LOS GATOS, CA — Netflix has officially entered the generative AI tools space, releasing its first open-source video editing model, VOID (Video Object and Interaction Deletion), on April 3, 2026. The tool, hosted on Hugging Face and GitHub, allows editors to remove objects from footage while utilizing a sophisticated physics-aware engine to “rewrite” the scene’s reality. Unlike traditional inpainting, VOID doesn’t just fill pixels; it simulates how the environment would behave if the object had never existed, potentially saving thousands of hours in manual visual effects (VFX) work.

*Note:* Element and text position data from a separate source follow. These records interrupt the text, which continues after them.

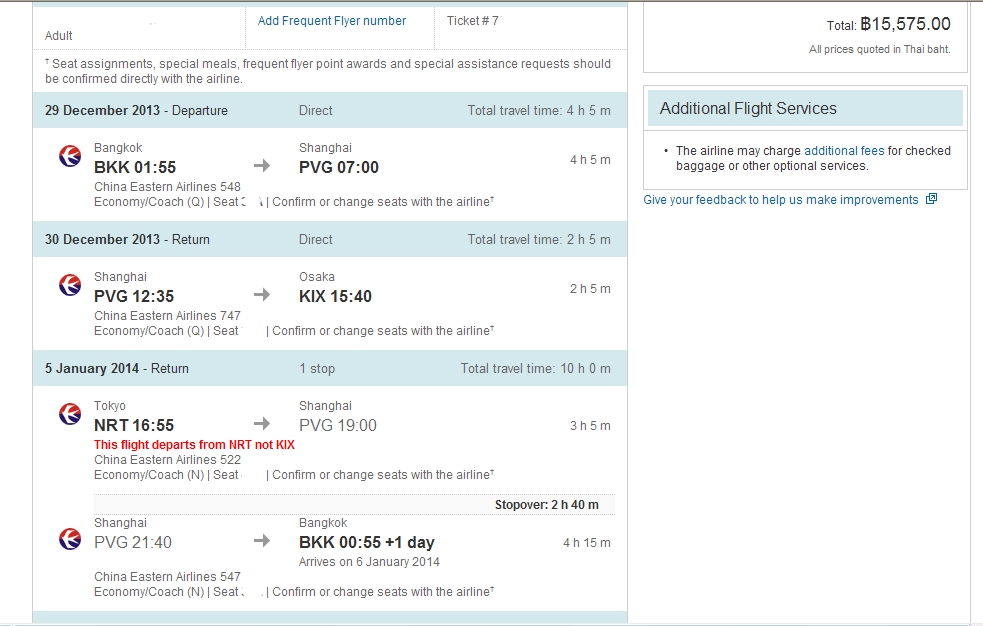Viewport: 983px width, 626px height.
Task: Click the Additional Flight Services heading
Action: click(748, 108)
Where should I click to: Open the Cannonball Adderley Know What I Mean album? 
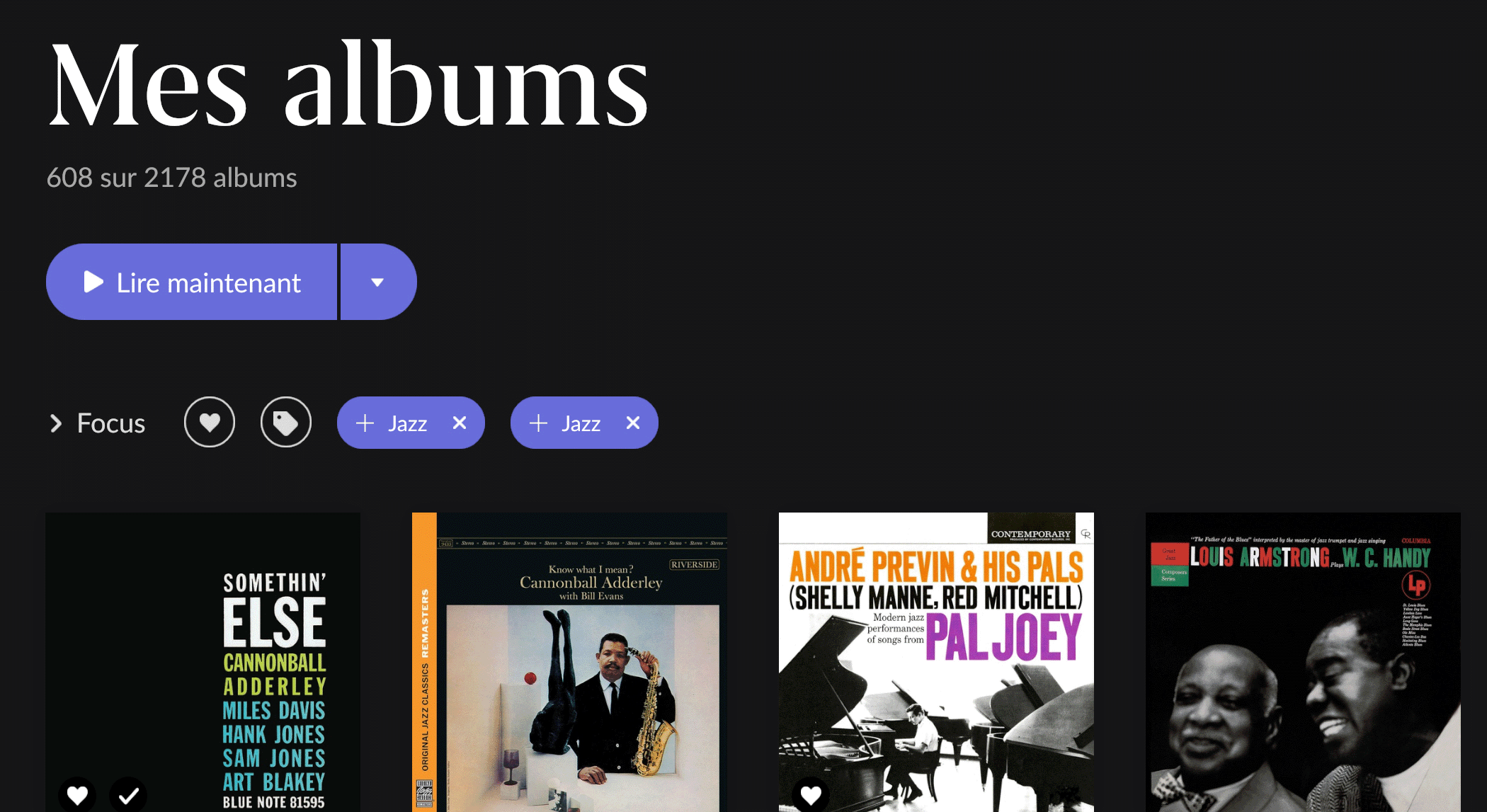click(569, 662)
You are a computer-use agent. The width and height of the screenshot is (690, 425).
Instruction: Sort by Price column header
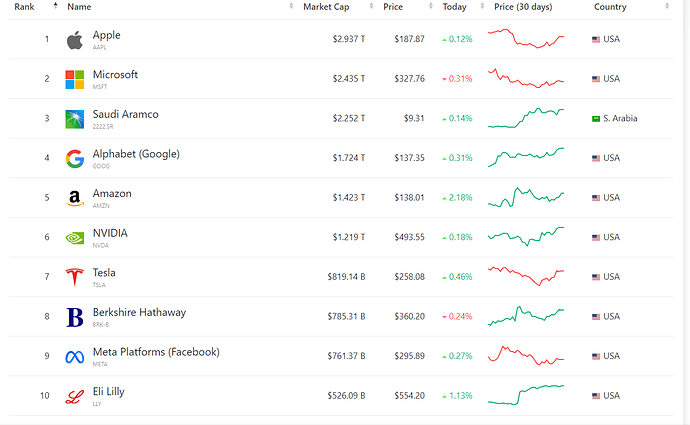pyautogui.click(x=394, y=7)
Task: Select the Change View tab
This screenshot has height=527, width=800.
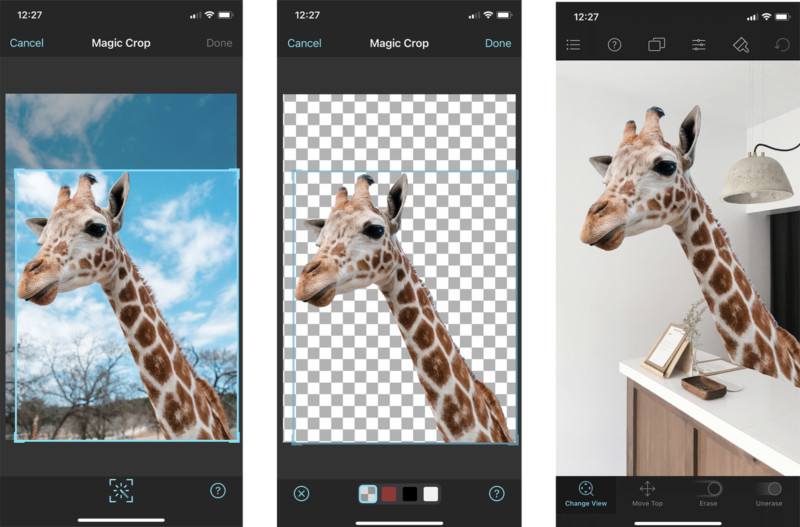Action: (586, 492)
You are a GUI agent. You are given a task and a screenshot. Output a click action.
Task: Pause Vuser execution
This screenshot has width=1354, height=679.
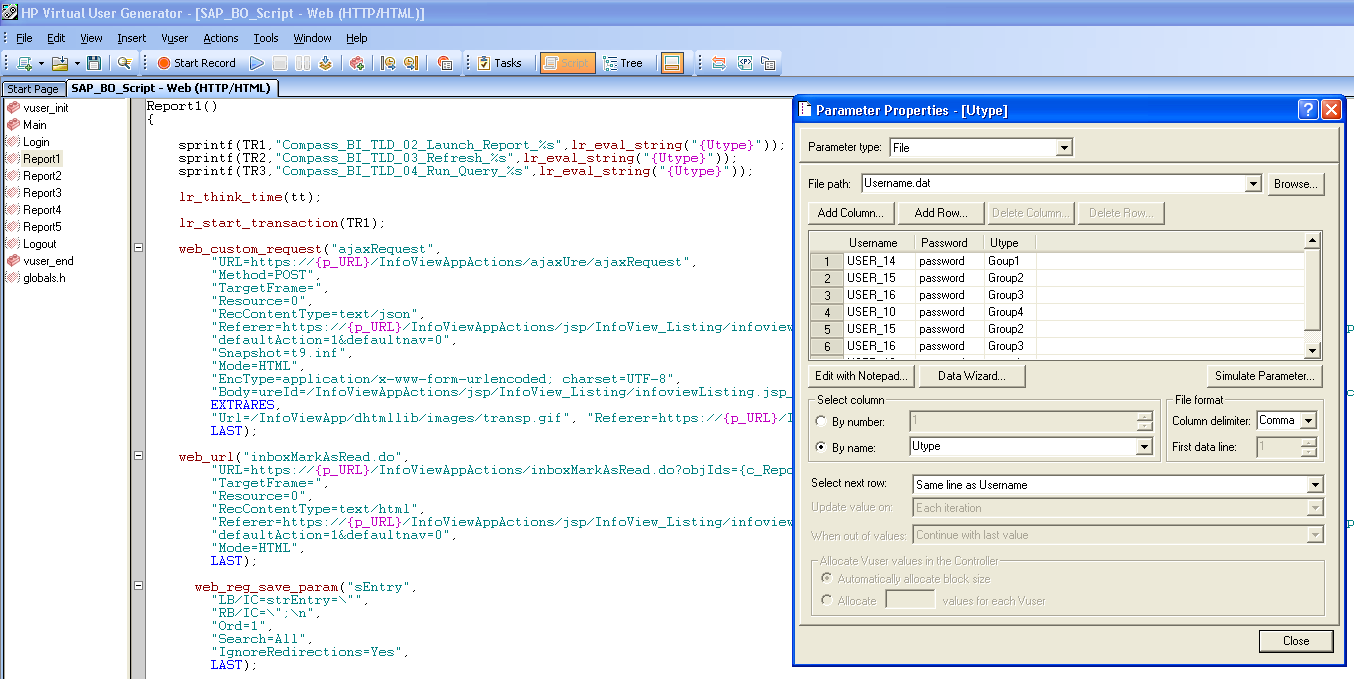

A Breakthrough in Physics-Aware Editing

At its core, VOID combines a vision-language model for object identification with a diffusion-based rewriting engine. Its primary innovation is “Interaction Deletion.” In existing tools, removing an object often leaves a static or blurred background. VOID, however, understands the physics of a scene.

For example, in a demonstration provided by the Netflix research team, removing a person holding a guitar results in the guitar realistically falling to the ground according to gravity, rather than floating in mid-air or disappearing entirely. In benchmarks, VOID achieved a 64.8% success rate in maintaining scene consistency, dwarfing the 18.4% success rate of industry-standard competitors like Runway.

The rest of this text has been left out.